The title also makes clear that Crusoe is narrating this poem from back home "in England." In other words, he's no longer trapped on a desert island. He's re-immersed in civilization, even plugged in to the media landscape. In fact, he begins by mentioning some news he's recently read in "the papers." This news turns out to relate to his former island—which, in Bishop's version of the story, was volcanic.

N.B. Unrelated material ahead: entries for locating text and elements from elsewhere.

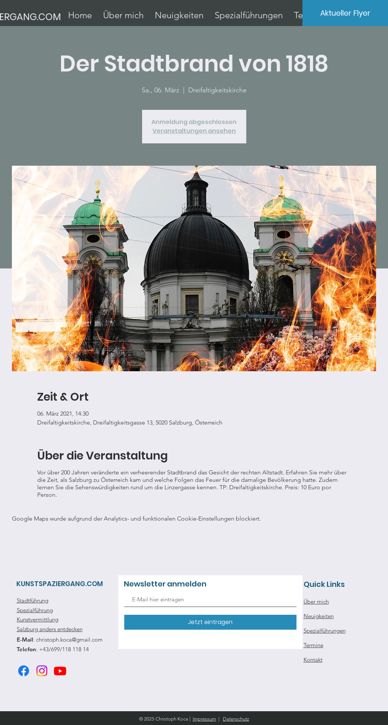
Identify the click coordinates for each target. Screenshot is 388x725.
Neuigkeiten (319, 616)
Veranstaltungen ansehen (194, 131)
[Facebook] (23, 671)
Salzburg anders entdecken (50, 629)
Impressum (204, 719)
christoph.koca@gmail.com (69, 639)
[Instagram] (42, 671)
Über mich (316, 601)
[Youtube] (60, 671)
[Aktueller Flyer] (345, 13)
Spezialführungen (325, 630)
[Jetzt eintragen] (210, 622)
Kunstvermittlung (37, 619)
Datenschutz (236, 719)
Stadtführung (32, 600)
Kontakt (313, 659)
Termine (313, 645)
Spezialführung (35, 610)
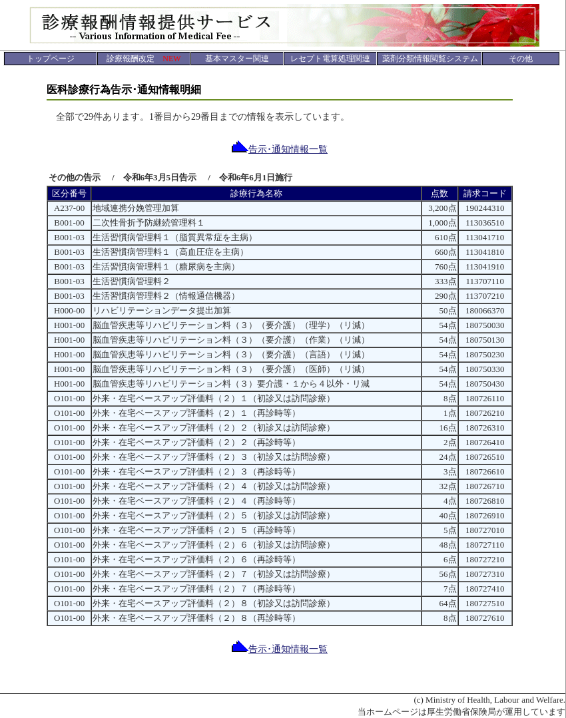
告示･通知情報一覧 (280, 149)
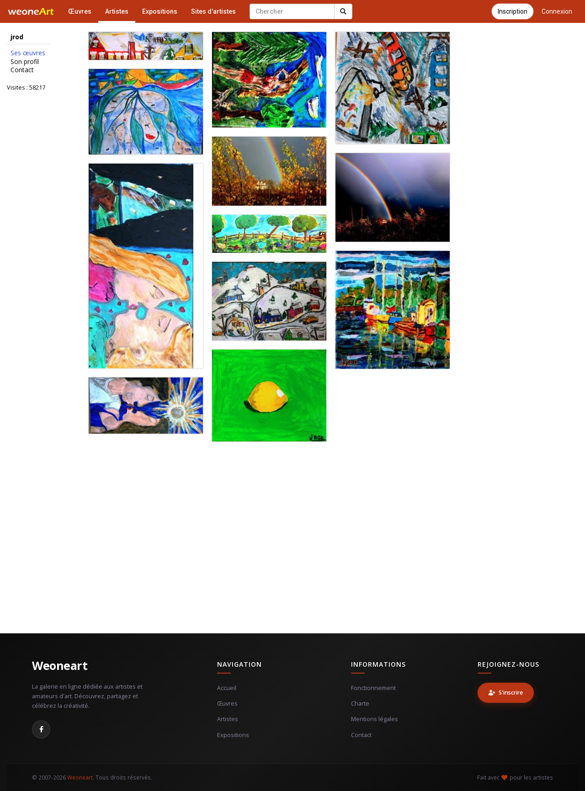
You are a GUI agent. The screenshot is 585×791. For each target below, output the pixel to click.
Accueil (226, 688)
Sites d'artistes (213, 11)
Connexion (557, 11)
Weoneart (59, 665)
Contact (22, 70)
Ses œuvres (28, 53)
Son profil (25, 62)
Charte (360, 703)
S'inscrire (506, 692)
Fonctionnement (373, 688)
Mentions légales (374, 719)
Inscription (512, 11)
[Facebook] (41, 729)
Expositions (159, 11)
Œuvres (79, 11)
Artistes (116, 11)
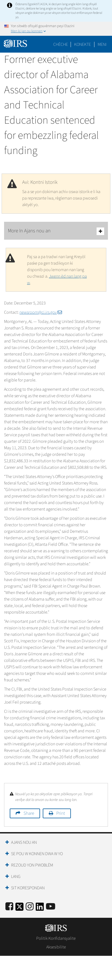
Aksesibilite (56, 947)
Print (60, 813)
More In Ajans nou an (56, 231)
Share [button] (29, 813)
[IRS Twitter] (19, 908)
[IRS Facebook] (9, 906)
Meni (102, 44)
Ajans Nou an (24, 842)
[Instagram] (30, 906)
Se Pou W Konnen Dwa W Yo (37, 854)
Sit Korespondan (28, 888)
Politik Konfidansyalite (56, 938)
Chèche (60, 44)
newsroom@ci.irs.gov (40, 312)
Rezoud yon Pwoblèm (32, 865)
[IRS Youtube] (50, 906)
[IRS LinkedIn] (40, 908)
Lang (16, 877)
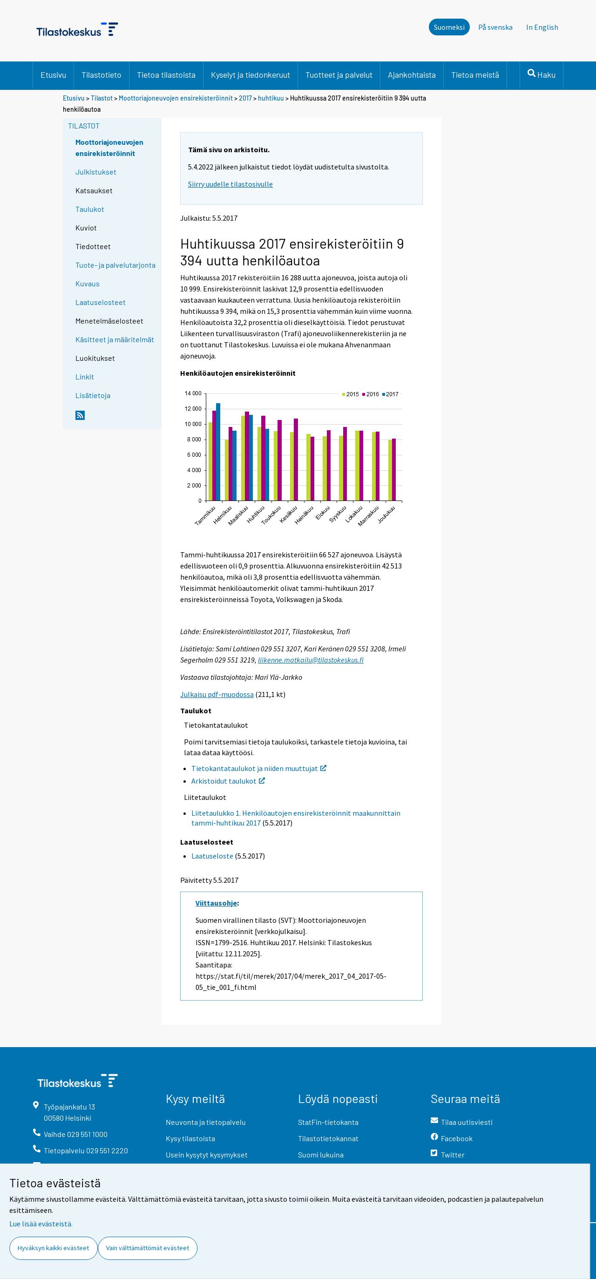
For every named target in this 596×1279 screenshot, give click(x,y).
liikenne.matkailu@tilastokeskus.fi (311, 659)
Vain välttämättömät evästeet (147, 1248)
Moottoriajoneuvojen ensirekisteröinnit (176, 98)
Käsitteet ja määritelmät (114, 339)
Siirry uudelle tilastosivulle (230, 184)
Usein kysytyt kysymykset (207, 1154)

First, Crusoe reports that "A new volcano has erupted" somewhere in the world. Then, he recounts that "last week I was reading / where some ship saw an island being born." Evidently, this island was "born" from a separate, undersea volcanic eruption. (Islands formed in this way are known as high islands or volcanic islands.) Crusoe describes what the ship's crew witnessed: "first a breath of steam, ten miles away," followed by the appearance of a "black fleck," likely made of the volcanic rock called "basalt." (Basalt forms from cooling and hardening lava.) This fleck looked as small as a "fly" through the "binoculars" of the ship's "mate" (second-in-command) and seemed to catch "on the horizon" as if sticking to flypaper.

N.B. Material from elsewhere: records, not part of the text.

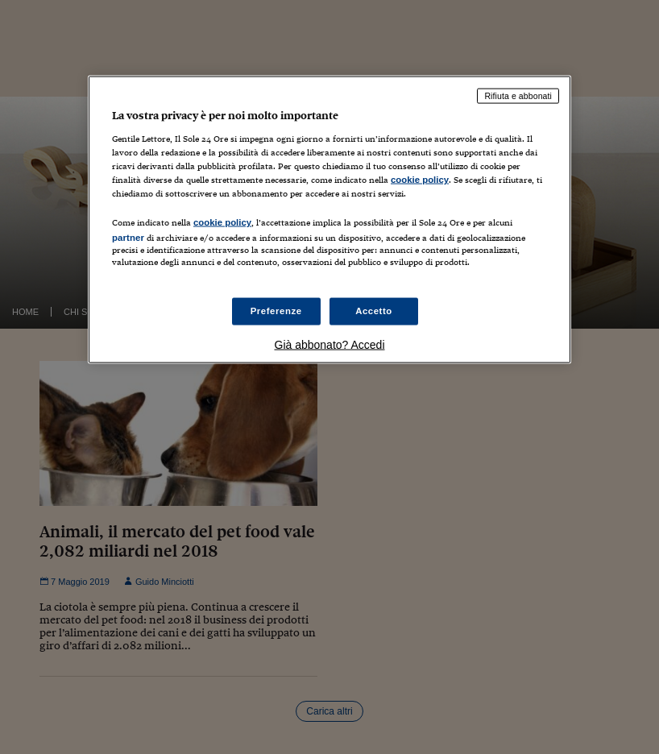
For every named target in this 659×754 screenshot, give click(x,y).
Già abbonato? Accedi (330, 344)
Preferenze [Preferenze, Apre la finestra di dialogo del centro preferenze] (276, 310)
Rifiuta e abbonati (518, 96)
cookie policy (420, 179)
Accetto (373, 310)
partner (128, 237)
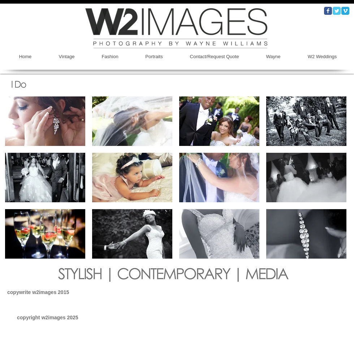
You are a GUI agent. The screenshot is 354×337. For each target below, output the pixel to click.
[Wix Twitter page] (337, 11)
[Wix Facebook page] (328, 11)
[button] (45, 121)
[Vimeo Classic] (345, 11)
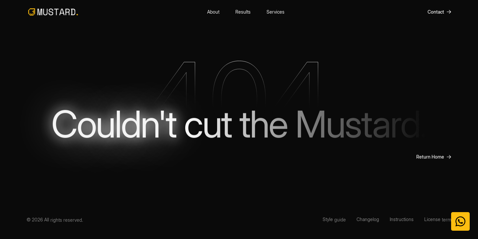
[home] (53, 12)
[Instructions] (402, 219)
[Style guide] (334, 219)
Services (275, 11)
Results (243, 11)
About (213, 11)
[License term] (437, 219)
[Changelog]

This striking imagery—including the vivid "fly" simile—immediately puts Crusoe's whole adventure into a broad perspective. As someone who lived on a volcanic island for many years, it's natural that Crusoe should follow news about volcanoes and islands. But what these "new" events seem to signify, on a symbolic level, is that the world has moved on from his ordeal. The metaphorical birth of the volcanic island is like the birth of a younger generation: a reminder of time's passage.
Moreover, the new island looks as puny as a fly from just ten miles' distance. This perspective suggests that Crusoe's great adventure—the whole drama he lived out on his island—might also be puny and trivial in the grander scheme of things. And the same might be true of anyone's solitary struggle, or anyone's whole existence. (Notice how the word "born" sets up an implied analogy between an island and an individual life.)
Before diving into his own tale, then, Crusoe seems to suggest that it's not really all that special. Islands come and go—and so do human struggles like his. On the geological timescale of the earth, these events are as ordinary and minuscule as the birth and death of flies.